Está claro que lo del chico noble del tejado era otro de sus jueguecitos, y va a ser el último. Esta noche desearé que su muerte aparezca en el cielo, si no lo mato yo antes.

Los tributos profesionales guardan silencio hasta que sale de su alcance, para después hablar en voz baja.

-¿Por qué no lo matamos ya y acabamos con esto?

-Deja que se quede. ¿Qué más da? Sabe utilizar el cuchillo.

¿Ah, sí? Eso es nuevo; cuántas cosas interesantes estoy aprendiendo de mi amigo Peeta.

-Además, es nuestra mejor baza para encontrarla.

Tardo un momento en darme cuenta de que hablan de mí.

-¿Por qué? ¿Crees que la chica se ha tragado la cursilería romántica?

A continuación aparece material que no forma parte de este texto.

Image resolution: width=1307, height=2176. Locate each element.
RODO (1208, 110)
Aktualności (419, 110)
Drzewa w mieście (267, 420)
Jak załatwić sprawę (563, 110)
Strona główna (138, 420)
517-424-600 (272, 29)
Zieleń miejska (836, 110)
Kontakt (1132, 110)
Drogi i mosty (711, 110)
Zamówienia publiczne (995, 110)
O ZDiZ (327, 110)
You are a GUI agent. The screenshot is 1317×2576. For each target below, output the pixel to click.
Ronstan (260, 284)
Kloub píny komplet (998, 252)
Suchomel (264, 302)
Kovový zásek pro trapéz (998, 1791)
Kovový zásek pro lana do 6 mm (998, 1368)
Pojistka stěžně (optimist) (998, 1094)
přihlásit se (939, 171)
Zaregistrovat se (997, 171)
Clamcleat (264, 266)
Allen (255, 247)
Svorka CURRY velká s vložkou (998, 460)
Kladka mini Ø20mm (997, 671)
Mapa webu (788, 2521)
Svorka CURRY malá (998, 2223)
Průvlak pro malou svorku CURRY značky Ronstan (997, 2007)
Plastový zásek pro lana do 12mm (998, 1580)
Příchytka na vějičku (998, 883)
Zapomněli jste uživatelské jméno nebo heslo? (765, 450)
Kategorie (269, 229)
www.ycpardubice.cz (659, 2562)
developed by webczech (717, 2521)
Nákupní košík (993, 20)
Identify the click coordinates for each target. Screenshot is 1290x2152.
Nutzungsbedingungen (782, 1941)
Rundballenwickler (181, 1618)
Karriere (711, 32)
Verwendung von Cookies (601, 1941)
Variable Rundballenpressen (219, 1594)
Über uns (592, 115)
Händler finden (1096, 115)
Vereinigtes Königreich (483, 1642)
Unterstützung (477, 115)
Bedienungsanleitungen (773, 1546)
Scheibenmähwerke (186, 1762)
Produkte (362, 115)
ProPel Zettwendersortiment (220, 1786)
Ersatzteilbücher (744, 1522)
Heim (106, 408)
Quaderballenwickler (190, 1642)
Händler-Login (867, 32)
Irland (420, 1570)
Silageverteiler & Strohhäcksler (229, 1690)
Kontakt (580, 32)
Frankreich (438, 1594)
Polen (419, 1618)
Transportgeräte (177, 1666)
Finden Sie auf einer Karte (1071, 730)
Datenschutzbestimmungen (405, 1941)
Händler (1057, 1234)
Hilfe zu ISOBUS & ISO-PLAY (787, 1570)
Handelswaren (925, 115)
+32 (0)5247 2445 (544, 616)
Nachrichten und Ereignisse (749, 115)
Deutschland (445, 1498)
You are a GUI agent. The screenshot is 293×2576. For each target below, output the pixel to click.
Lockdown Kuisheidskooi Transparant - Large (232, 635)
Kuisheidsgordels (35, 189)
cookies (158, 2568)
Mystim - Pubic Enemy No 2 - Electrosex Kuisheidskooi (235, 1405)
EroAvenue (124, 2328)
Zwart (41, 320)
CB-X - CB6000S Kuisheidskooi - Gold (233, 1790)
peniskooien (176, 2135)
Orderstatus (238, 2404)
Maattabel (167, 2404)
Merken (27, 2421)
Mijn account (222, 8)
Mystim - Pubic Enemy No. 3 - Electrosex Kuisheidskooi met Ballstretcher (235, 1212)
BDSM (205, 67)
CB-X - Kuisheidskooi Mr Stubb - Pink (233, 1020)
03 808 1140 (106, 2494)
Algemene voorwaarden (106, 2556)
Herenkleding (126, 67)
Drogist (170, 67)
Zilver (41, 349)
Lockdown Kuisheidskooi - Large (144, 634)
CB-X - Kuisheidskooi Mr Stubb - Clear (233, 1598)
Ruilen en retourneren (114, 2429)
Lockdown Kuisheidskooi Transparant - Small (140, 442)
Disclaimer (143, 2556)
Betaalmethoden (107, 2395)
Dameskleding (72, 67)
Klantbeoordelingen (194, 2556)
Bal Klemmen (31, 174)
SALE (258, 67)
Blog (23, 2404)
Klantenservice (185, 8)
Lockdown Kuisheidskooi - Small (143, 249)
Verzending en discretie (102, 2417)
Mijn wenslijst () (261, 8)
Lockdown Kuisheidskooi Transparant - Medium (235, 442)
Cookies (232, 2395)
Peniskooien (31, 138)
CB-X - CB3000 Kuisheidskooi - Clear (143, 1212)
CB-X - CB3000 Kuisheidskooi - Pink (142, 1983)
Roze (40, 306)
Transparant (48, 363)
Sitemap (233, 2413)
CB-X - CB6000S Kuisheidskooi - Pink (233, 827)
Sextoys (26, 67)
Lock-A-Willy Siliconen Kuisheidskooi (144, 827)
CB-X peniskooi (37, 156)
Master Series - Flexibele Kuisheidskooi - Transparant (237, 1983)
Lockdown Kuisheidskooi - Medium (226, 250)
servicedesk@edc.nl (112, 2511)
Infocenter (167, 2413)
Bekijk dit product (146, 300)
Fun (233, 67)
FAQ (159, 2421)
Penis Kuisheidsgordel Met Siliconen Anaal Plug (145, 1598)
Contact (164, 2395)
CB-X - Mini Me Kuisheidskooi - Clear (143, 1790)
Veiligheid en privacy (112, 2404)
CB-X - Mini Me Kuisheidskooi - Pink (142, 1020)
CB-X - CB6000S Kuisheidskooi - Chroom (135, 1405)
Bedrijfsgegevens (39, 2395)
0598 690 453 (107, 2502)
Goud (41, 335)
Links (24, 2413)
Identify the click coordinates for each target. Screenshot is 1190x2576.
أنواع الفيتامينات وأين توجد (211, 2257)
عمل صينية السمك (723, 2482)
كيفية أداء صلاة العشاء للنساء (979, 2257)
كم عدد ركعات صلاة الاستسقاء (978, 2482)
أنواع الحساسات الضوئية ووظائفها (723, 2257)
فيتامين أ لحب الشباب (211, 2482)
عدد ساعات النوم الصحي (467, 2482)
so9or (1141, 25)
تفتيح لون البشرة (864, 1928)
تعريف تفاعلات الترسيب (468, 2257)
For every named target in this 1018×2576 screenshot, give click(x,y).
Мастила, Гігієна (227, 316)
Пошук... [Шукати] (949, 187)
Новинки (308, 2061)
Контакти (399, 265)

-Puede. Parecía bastante simplona. Cada vez que la recuerdo dando vueltas con el vestido me dan ganas de potar.

-Ojalá supiéramos cómo consiguió el once.

-Seguro que el chico amoroso lo sabe.

Se callan al oír que vuelve Peeta.

-¿Estaba muerta? -le pregunta el chico del Distrito 2.

-No, pero ahora sí -responde Peeta. En ese momento suena el cañonazo-. ¿Nos vamos?

La manada profesional sale corriendo justo cuando despunta el alba y los cantos de los pájaros llenan el aire. Me quedo en mi incómoda postura, con los músculos temblando durante un rato más, y después me coloco de nuevo sobre la rama. Necesito bajar, seguir adelante, pero, por un momento, me quedo tumbada donde estoy, digiriendo lo que he oído. La chica tontorrona a la que hay que tomarse en serio porque ha conseguido un once; porque sabe usar un arco. Eso Peeta lo sabe mejor que nadie.

Sin embargo, todavía no se lo ha dicho. ¿Está guardándose la información porque sabe que es lo que lo mantiene con vida? ¿Sigue fingiendo que me ama de cara a la audiencia? ¿Qué se le estará pasando por la cabeza?

[...]

La audiencia habrá estado como loca, sabiendo que estaba en el árbol, que he oído la conversación de los profesionales y que he descubierto que Peeta está con ellos. Hasta que averigüe cómo quiero utilizar la información, será mejor que actúe como si estuviese por encima de todo. Nada de perplejidad y, obviamente, nada dé confusión o miedo.

No, tiene que parecer que voy un paso por delante de ellos.

Así que salgo del follaje y llego a la zona iluminada por el alba, me detengo un segundo para que las cámaras puedan captarme, inclino la cabeza ligeramente a un lado y sonrío con suficiencia. ¡Ya está! ¡A ver si descubren lo que significa!

[...]

Mientras sigo adelante, estoy segura de que todavía salgo en las pantallas del Capitolio, así que sigo ocultando con cuidado mis emociones; sin embargo, Claudius Templesmith debe de estar pasándoselo en grande con sus comentaristas invitados, diseccionando el comportamiento de Peeta y mi reacción. ¿Qué querrá decir todo esto? ¿Ha revelado Peeta sus verdaderas intenciones? ¿Cómo afecta eso a las apuestas? ¿Perderemos patrocinadores? ¿Acaso tenemos alguno? Sí, yo creo que sí los tenemos o, al menos, los teníamos.

Está claro que Peeta ha lanzado una llave inglesa al engranaje de nuestra dinámica de amantes trágicos. ¿O no? Quizá, como no ha dicho mucho sobre mí, todavía podamos sacarle partido; quizá la gente piense que lo hemos planeado juntos, si da la impresión de que el asunto me divierte.